The film is also in association with the University of Cambridge Film & Screen Studies Department, where I did my MPhil, where further edits were made, and the newly cut film was submitted to festivals where it won several awards.
Below is the companion mini-essay required when submitting the film to Harvard originally:
The seemingly endless tick, tick, tick of the film on its reel as it ventures through the projector – a real piece of film and the sound it makes … a steady percussion … a heartbeat. What happens when the sound ends? When the not-so-endless tick, tick, tick ends? What happens when the movie ends?
Death.
Is it death? Or is it rebirth? Evolution? Or all of those things all at once?
My film Death and Drag explores those thoughts in a multitude of ways: from the use of film equipment brought to life decades apart, some found footage of my personal past and some saved footage spanning over a decade plus, and real memories from decades prior that are vulnerably and uncharacteristically shared in raw and emotional ways. The project became so much more than I ever expected – a catharsis in videotaped memoir form.
The original film idea was called Do I Scare You? and it was to be a voyeuristic look at a couple who uses multiple cameras to capture their love and their romantic escapades in an evening at a hotel. The main character was to shed his clothes and his male identity to become his female alter ego and the transformation of the female illusionist from man to woman, as the cameras transition from silent scenes shot on black-and-white Bolex film to full-color, fully-audible iPhone 13 digital, was going to reflect how the technology (and a new generation’s openness to exploring sexualities freely) advanced the way we see each other – even though the feeling is the same. A man flexing his muscles in 1925 in a black-and-white silent film could say the same thing as a man in full color naked under a sheet motioning for his partner to join. The only thing that has seemed to change over time is the clarity with which we see the image. But even if you are at Harvard and have access to all the equipment in the world and a great idea for a short film … people can still let you down. A film is much more than the director, right? Of course. And even a student film relies on a cast if it is written so. Then, what do you do when your scene partner … someone who was an actual partner … doesn’t show up? Do you kill the project? Or do you give birth to something new? You use that disappointment and pain and improvise.

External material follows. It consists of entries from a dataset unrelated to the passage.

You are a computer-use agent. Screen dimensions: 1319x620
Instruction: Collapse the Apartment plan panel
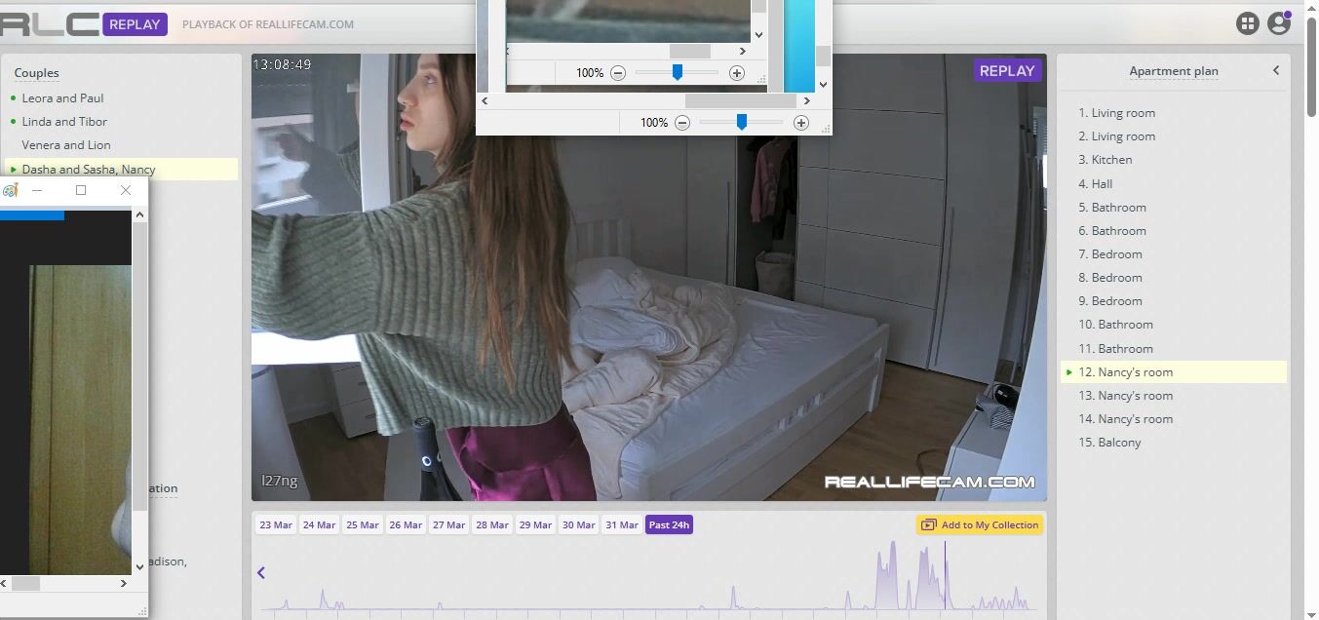pyautogui.click(x=1276, y=70)
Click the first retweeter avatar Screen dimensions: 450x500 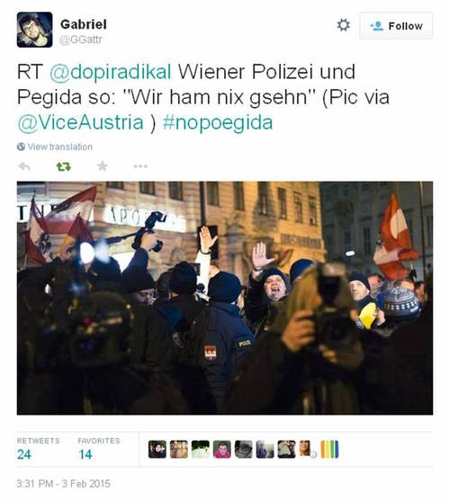[158, 450]

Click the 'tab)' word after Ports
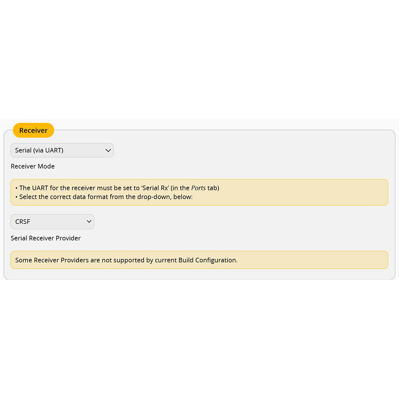point(213,188)
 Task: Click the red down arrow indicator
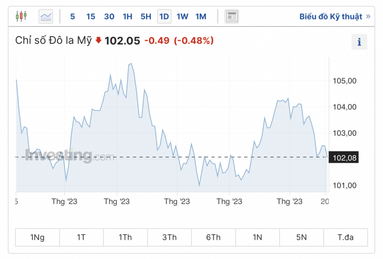pos(99,41)
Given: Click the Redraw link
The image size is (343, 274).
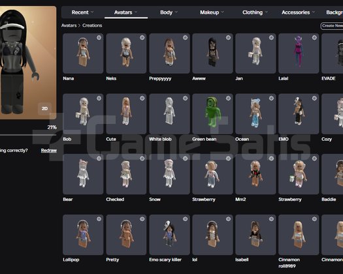Looking at the screenshot, I should click(x=49, y=150).
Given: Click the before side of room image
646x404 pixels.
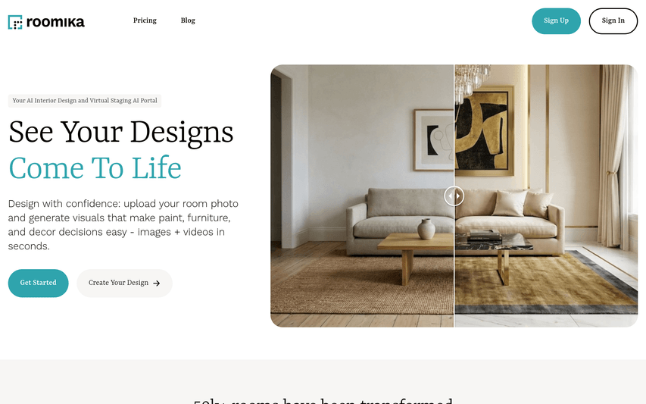Looking at the screenshot, I should (x=362, y=196).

The project that was born through the death of the first became Death and Drag. I think because I felt so raw and emotionally charged after my partner didn’t show, I channeled that energy into this tell-all cinematic creation – a Frankenstein of sorts – that has a far greater impact than the original idea. I had all the equipment, I had the hotel room, I had the makeup and the wig, and I was not going to let the moment go to waste. The footage from Ricki Lake, a VHS recording that was transferred to Youtube, lost its clarity in the process of uploading and downloading when the internet was still quite fresh – but it did not lose its meaning or its heart. I think it was the VHS-C video camera I was using for some parts of the film that reminded me of the time when that was all we had – the “simpler” times, which really were quite complicated. Today, it is a computer in our pockets that can record a high-definition video at the touch of a screen and then transmit it to computers and smartphones around the world in a matter of minutes. Maybe it was the effort-taking complication of putting a physical VHS-C tape into a clunky camcorder contraption that reminded me to just slow down a bit and appreciate how far I have come since my mother died.
I am so glad I took this class and that THIS was the project that was born from my experience in “The Deaths of Cinema.” I saw the power in going back to the past to watch a train coming into a station, the vision of an alternate present where we put on many faces and act without seeing a physical camera, and the mystery of an ending in a future where we become the data of which we dictate. All these films, and so many others I was introduced to in this class, inspired my film and, honestly, gave me the bravery to try something out of my comfort zone and reveal a work that truly touched me. And I hope it is a work that will touch others in the years to come.